» Given text:
"""

If Romney can put a dog on the roof of his car... ;-)


----------



## Nanno (Aug 30, 2009)

So, does anyone know if we will be able to do campfires at the Rendy? I know Colorado is under a fire ban right now. What about Utah? This will affect what I bring to the potluck dinners.


----------



## Charlie Horse (Dec 16, 2012)

I just called them about the fire restrictions. They're 80% sure we're ok to have camp fires. No plans to restrict it in the reservoir area at this time, and it takes a week for the restrictions to come out. But she said once in a while they get a surprise notice from higher up. My guess is that the area is going to be green and lush and there wont be any problems with bringing stuff that requires a dutch oven etc.


----------



## Bob Jones (Aug 21, 2009)

I am leaving from Trial Lake Tuesday night and will camp at Wall Lake that night. It looks like an interesting cross country hike (no trails) to Whitney, but if we keep our altitude as we go east we should limit the climbing a bit.

"""

» Entries:
"""

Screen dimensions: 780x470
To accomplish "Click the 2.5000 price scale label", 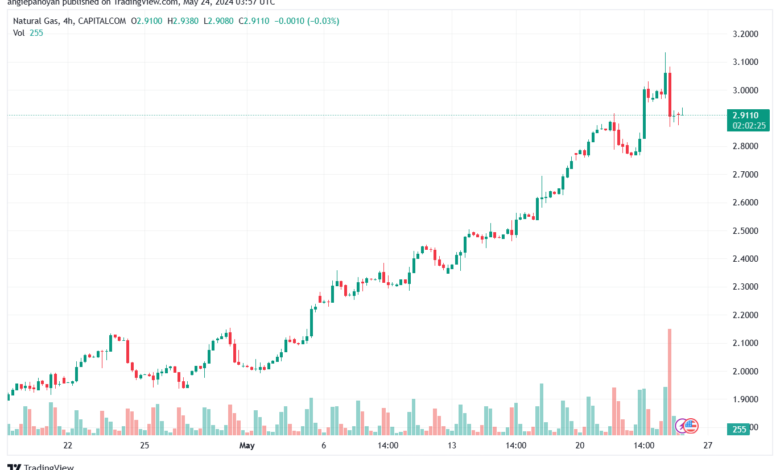I will click(x=745, y=231).
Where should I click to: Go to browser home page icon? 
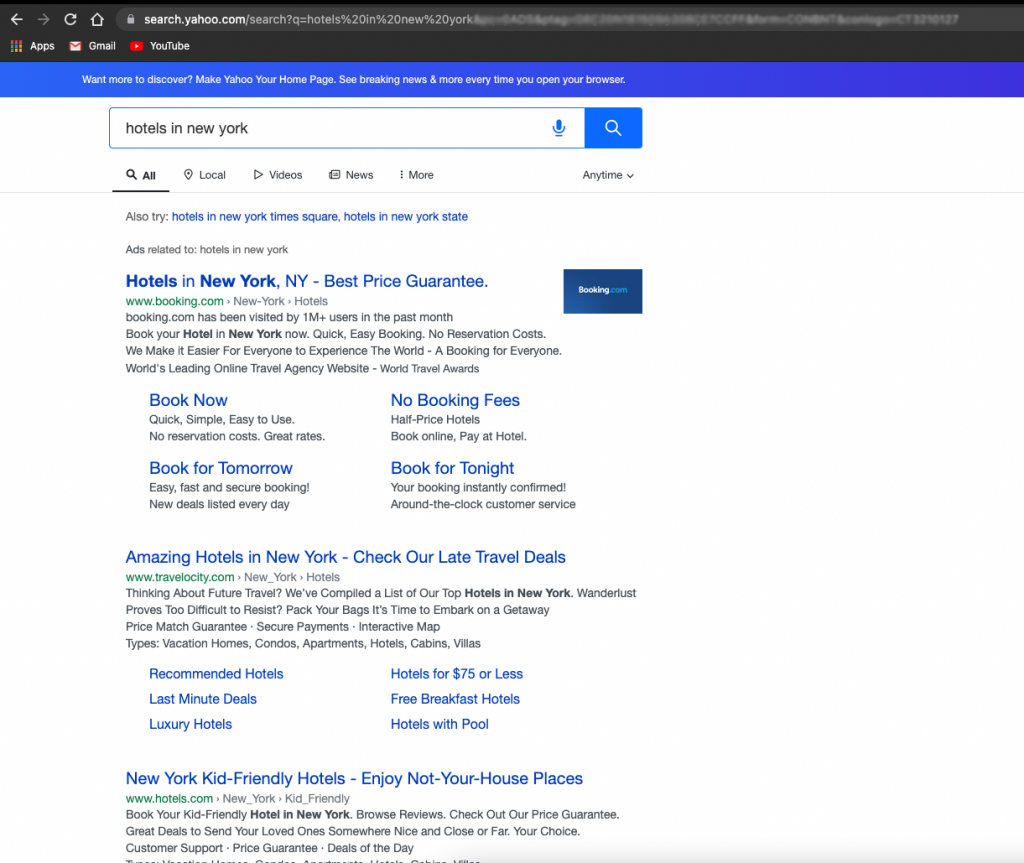pyautogui.click(x=97, y=19)
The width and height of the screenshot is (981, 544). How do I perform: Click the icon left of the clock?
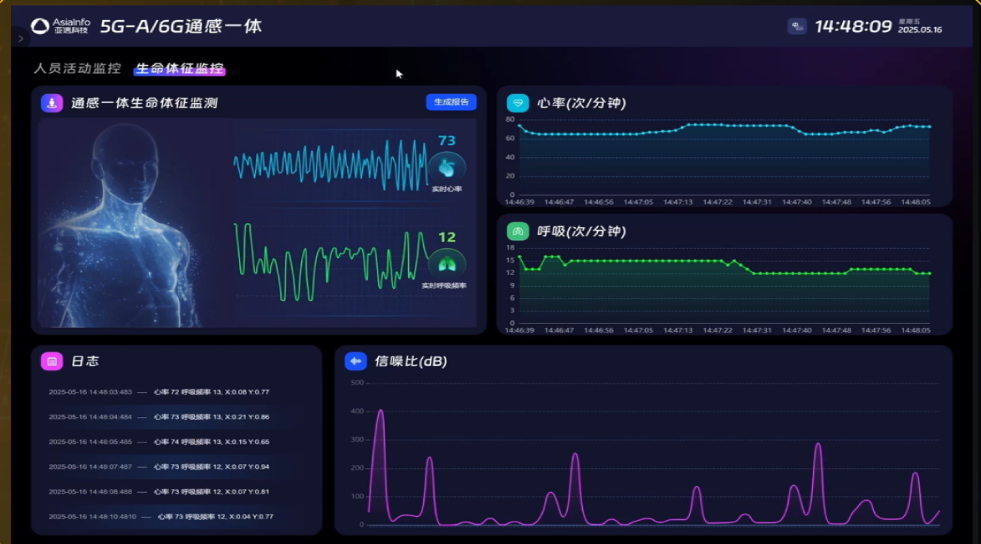pyautogui.click(x=797, y=26)
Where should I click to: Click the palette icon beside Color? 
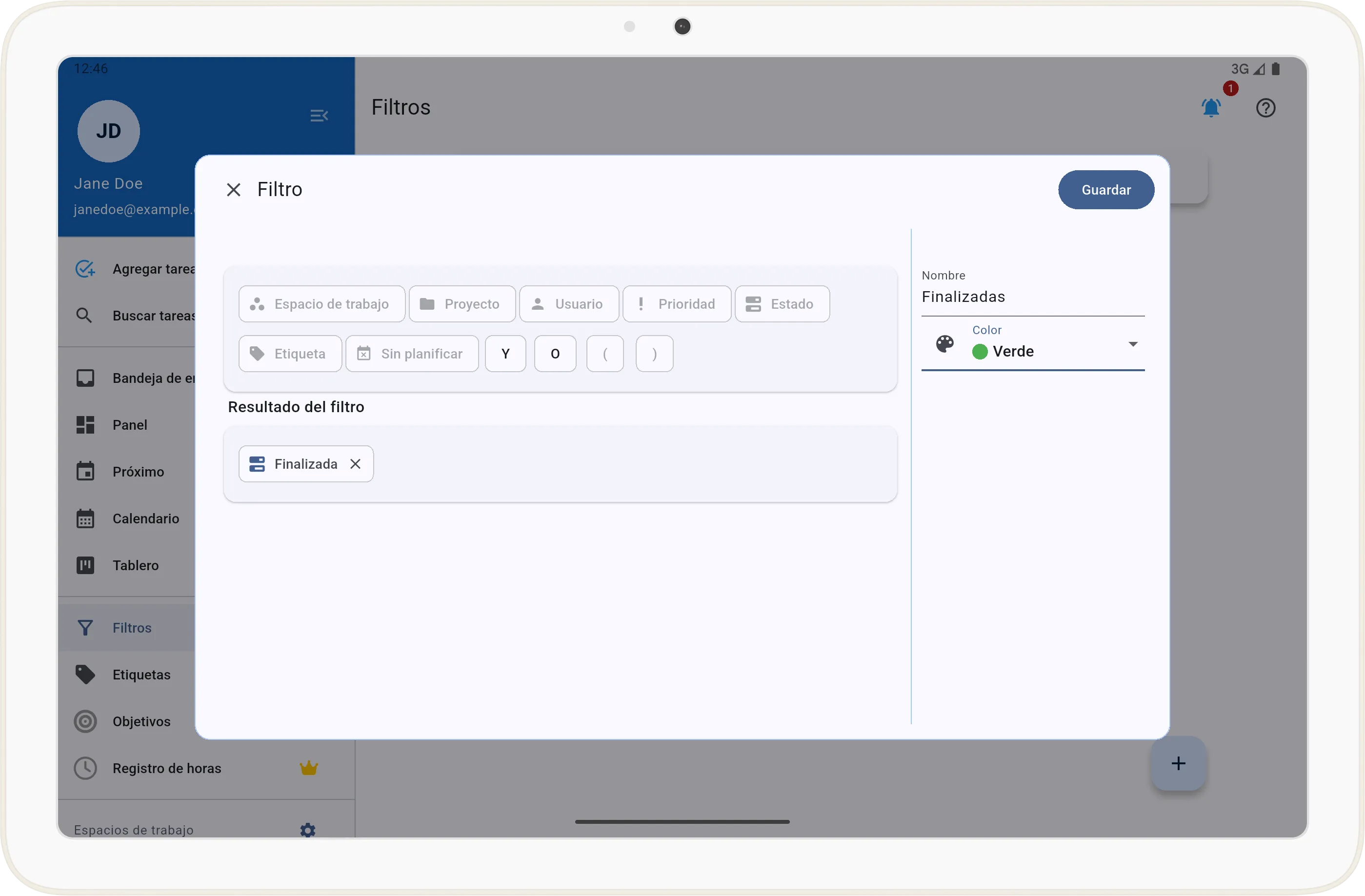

"""

» What this exercise asks:
a) According to the forum thread, how long does it take for fire restrictions to come out?
b) For each statement, answer yes or no to whether it agrees with the forum thread, and quote the words that decide it. (i) Colorado is under a fire ban. (ii) Bob Jones plans to camp at Trial Lake on Tuesday night. (iii) The hike to Whitney follows trails.
c) Summarize the forum thread in two sentences.

» Exercise answers:
a) A week.

b)
(i) Yes: "I know Colorado is under a fire ban right now."
(ii) No: "I am leaving from Trial Lake Tuesday night and will camp at Wall Lake that night."
(iii) No: "It looks like an interesting cross country hike (no trails) to Whitney"

c) One poster asks whether campfires will be allowed at the Rendy, noting that Colorado is under a fire ban and that the answer will affect what to bring to the potluck dinners. A reply reports that the people contacted are 80% sure campfires will be fine, with no restrictions planned for the reservoir area, and another poster describes leaving from Trial Lake to camp at Wall Lake before a cross-country hike to Whitney.